I find it interesting that the Threads of Texas includes no questions about income or education but still assert that certain categories have 'high socioeconomic status and education levels'. I presume they are doing this based on geolocation but it's rather dodgy.

I also note that the more 'progressive' the category the more sketchy the demographics get. Indeed there are no demographics for the lone star progressives. Which is an odd thing to do to the most identitarian segment of all.

And this study doesn't break down the volume of responses to try to make any sense of the relative numbers in each psychometric category.

OTOH I am struck by the composition of the Die Hard Texans and the featured quote "“THERE IS NO SUCH THING AS A WHITE TEXAN AND A NON WHITE TEXAN. EITHER YOU’RE TEXAN OR YOU’RE NOT.” Which taken together is one of the most optimistic things I've seen in a long time. I tell outsiders that the thing that distinguishes Texas from the rest of the nation is its 'radically welcoming culture' - not the superficial 'howdy culture' but both the economic and regulatory openness and the social acceptance that in essence says that if you want to be a Texan then you're a Texan. That is so very different from older places where if you haven't been born into the culture you are always an outsider.

I was 'coded' a Reverent Texan which surprised me because I thought I'd be a Civic Pragmatist. I suspect it's because I do my civic/charitable activities via active church membership (Ecclesia Downtown). Anyway, interesting: see if you can get them to publish the tabs.

At 11:39 AM, May 05, 2021, Blogger VeracityID said...

Oops. I didn't see the summary where they listed proportions by category and provided a little tab summary of the categories.

Our family motto is "Often wrong, never in doubt" and this just illustrates the truth of that as it applies to me.

It does strengthen my theory that there are two categories of civic pragmatists: the churchy and non-churchy ones.
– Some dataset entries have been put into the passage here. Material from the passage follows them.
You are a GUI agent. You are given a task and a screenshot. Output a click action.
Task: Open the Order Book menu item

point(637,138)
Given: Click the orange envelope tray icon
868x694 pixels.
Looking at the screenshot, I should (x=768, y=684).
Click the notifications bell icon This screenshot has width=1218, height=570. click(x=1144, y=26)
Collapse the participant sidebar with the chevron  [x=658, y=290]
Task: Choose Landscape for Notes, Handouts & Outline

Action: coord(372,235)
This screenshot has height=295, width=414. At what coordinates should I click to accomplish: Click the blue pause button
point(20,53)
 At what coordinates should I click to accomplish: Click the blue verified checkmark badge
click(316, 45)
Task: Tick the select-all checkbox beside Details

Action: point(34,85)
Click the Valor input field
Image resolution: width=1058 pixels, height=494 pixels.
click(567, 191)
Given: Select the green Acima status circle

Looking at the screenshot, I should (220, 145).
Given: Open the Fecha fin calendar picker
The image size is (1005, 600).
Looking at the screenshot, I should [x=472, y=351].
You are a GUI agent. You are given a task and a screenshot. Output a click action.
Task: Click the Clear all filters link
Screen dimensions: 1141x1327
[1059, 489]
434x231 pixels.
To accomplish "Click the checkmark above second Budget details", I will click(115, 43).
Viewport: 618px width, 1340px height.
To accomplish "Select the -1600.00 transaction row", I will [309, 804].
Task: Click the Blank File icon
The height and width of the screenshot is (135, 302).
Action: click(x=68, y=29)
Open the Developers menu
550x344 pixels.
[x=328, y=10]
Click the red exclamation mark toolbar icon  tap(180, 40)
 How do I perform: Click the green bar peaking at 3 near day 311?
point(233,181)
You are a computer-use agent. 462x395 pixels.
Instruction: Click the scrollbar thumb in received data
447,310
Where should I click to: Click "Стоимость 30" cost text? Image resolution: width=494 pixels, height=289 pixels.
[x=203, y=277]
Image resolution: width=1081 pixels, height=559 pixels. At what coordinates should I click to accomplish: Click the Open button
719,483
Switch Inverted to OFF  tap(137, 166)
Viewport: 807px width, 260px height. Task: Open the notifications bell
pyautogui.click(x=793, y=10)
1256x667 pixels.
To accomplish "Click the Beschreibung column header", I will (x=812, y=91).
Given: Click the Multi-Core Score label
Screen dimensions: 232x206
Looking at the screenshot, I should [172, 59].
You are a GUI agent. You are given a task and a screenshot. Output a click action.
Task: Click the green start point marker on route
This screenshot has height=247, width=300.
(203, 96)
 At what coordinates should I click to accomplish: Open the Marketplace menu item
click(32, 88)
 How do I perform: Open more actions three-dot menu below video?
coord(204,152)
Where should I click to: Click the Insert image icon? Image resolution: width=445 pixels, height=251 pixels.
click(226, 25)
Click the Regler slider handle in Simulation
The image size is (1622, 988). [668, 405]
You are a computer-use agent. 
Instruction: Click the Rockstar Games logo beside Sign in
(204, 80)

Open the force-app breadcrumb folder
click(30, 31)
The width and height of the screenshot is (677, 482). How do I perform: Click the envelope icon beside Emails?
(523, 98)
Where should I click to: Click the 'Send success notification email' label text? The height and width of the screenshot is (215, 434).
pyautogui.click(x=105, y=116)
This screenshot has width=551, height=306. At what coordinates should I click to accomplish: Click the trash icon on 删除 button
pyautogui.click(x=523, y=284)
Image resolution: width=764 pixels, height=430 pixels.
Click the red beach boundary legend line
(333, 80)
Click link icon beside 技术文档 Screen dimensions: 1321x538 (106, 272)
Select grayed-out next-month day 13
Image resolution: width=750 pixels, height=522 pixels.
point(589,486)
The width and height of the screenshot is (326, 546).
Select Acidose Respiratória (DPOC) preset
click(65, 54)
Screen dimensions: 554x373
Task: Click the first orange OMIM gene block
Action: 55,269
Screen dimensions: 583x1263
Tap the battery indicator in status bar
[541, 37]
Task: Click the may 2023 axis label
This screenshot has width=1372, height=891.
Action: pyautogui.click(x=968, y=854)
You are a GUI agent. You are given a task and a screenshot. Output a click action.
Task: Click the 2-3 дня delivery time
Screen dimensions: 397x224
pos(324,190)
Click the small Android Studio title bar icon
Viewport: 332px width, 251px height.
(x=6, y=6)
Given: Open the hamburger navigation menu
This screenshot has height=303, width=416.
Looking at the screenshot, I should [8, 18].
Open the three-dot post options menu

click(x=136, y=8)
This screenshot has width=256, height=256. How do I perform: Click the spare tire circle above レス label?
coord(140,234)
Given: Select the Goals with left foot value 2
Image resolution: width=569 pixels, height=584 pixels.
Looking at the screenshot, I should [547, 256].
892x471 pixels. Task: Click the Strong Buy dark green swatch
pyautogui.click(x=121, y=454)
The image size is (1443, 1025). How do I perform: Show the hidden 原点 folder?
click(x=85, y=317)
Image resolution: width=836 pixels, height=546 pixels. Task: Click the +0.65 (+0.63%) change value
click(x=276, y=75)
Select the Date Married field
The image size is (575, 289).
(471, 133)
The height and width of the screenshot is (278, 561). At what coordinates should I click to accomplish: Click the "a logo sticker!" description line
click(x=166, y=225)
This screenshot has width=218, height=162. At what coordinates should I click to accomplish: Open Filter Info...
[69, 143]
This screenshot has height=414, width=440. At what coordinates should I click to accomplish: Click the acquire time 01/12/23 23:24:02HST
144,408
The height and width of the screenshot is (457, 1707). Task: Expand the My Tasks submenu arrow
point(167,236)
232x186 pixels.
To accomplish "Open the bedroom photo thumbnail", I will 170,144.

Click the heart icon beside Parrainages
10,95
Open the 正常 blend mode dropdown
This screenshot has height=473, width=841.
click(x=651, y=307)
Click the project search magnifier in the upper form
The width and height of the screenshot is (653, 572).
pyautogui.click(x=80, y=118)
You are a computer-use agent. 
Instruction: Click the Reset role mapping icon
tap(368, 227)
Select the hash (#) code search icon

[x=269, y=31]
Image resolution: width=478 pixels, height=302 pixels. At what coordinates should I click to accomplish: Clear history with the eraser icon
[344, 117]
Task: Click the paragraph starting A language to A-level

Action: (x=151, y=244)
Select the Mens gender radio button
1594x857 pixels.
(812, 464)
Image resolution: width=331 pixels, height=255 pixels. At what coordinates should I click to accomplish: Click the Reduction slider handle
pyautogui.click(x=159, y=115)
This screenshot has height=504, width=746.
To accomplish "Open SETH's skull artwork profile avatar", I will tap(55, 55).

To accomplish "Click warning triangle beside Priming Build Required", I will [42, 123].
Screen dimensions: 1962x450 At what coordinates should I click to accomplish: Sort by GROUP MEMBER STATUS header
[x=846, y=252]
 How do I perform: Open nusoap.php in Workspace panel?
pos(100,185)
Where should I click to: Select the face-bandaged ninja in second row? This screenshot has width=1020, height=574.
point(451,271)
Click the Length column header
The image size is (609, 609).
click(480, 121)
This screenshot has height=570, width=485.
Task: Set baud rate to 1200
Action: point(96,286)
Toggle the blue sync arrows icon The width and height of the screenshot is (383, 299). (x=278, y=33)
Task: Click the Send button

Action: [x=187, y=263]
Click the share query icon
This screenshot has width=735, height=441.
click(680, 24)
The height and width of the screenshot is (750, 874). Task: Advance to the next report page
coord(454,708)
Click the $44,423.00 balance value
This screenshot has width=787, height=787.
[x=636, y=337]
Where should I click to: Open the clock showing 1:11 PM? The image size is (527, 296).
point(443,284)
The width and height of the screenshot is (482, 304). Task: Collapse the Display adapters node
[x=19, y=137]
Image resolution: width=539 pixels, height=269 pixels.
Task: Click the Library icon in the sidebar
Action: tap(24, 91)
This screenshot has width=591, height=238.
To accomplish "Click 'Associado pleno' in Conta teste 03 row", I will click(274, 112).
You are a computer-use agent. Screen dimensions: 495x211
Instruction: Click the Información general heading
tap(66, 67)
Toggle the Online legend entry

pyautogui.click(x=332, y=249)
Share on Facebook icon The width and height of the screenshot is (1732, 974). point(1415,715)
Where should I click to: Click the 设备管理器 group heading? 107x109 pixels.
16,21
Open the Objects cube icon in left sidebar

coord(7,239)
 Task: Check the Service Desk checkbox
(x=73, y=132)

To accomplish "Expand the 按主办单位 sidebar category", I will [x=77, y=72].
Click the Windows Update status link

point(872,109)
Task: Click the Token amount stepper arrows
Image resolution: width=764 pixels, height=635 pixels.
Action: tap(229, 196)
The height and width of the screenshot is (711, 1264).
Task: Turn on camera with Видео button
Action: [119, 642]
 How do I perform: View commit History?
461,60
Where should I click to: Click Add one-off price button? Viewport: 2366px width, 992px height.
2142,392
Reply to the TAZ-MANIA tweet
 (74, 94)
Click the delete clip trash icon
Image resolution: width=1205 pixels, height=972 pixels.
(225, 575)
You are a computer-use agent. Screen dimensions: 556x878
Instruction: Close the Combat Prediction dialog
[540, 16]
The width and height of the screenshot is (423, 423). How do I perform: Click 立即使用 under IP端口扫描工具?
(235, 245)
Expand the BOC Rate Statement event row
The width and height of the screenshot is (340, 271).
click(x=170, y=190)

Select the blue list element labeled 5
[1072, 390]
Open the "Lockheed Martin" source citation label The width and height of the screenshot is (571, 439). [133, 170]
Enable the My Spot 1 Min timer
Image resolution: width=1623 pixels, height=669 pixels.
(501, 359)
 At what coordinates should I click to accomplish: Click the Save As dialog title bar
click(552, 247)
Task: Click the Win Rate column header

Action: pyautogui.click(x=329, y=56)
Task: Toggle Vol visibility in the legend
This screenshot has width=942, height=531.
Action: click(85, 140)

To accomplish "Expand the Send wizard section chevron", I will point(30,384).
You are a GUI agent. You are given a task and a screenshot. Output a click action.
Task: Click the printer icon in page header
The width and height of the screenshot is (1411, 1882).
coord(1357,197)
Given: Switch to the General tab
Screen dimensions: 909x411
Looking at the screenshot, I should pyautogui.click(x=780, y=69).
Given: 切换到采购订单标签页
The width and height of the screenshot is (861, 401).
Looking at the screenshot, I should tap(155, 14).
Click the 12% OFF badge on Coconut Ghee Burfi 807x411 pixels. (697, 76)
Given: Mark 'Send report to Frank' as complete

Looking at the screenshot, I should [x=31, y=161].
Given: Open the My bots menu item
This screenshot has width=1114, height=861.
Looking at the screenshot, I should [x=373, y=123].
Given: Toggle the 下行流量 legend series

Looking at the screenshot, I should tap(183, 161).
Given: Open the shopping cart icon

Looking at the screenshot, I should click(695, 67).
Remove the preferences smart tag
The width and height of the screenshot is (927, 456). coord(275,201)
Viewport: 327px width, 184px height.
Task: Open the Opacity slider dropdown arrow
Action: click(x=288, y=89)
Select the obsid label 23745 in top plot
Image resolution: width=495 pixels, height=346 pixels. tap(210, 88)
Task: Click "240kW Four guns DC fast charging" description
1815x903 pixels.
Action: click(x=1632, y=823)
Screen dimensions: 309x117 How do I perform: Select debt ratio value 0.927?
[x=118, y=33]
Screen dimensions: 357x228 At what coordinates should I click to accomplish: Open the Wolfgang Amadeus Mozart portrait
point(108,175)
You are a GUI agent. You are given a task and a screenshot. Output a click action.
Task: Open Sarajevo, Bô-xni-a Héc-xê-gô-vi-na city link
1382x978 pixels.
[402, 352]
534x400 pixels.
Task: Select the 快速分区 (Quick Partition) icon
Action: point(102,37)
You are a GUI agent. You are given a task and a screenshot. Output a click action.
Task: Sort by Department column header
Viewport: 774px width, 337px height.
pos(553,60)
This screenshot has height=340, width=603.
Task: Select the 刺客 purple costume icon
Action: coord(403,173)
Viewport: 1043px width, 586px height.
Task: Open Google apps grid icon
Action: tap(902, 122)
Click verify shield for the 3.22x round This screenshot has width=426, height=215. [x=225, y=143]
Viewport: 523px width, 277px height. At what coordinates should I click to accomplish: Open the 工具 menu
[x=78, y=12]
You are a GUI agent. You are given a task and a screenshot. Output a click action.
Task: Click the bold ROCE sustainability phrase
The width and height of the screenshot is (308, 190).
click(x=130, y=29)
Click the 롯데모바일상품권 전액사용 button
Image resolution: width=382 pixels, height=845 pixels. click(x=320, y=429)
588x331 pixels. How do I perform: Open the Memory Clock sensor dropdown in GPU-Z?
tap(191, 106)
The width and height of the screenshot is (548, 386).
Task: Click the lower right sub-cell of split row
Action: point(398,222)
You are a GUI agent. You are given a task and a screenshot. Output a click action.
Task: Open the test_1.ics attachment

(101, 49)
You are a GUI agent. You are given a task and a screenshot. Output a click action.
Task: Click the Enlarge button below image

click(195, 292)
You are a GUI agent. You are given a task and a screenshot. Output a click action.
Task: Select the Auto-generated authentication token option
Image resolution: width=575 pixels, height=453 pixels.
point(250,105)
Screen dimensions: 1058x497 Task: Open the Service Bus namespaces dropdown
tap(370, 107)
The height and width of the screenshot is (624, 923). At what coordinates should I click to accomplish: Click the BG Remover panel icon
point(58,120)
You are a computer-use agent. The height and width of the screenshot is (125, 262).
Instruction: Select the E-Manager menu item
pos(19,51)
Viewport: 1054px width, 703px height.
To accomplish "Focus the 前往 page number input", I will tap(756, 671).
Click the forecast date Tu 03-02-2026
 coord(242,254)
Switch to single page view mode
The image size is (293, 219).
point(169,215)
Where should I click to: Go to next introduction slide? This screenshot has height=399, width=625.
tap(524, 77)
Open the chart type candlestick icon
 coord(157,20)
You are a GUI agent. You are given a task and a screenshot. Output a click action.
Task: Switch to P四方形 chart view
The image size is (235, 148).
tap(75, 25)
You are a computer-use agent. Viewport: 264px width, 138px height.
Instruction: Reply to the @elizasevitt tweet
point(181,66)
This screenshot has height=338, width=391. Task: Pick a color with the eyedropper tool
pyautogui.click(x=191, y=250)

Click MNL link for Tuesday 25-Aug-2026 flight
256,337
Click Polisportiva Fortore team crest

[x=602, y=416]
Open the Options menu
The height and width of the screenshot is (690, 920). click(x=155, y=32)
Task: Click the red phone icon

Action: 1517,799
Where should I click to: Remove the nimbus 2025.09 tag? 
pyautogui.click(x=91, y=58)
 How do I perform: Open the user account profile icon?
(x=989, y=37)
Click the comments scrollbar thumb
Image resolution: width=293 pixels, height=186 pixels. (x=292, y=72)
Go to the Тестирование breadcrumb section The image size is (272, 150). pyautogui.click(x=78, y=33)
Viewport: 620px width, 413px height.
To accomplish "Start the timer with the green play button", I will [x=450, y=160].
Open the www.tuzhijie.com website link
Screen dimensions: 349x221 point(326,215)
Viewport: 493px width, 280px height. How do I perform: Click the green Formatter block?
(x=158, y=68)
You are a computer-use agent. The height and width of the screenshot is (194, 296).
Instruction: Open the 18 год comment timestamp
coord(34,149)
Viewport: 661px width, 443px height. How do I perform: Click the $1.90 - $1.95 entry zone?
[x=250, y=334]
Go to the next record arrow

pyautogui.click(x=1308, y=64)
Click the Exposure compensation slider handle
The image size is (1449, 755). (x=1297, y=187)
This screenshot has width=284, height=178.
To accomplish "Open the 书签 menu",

And it's great that they're the two largest categories.

At 1:35 PM, May 05, 2021, Blogger Tory Gattis said...

During the webinar they mentioned that the quiz online was a shorter, simpler version of the one they used during the project, which probably did ask about actual income and education.

At 1:37 PM, May 05, 2021, Blogger Tory Gattis said...

And completely agree on the welcoming culture!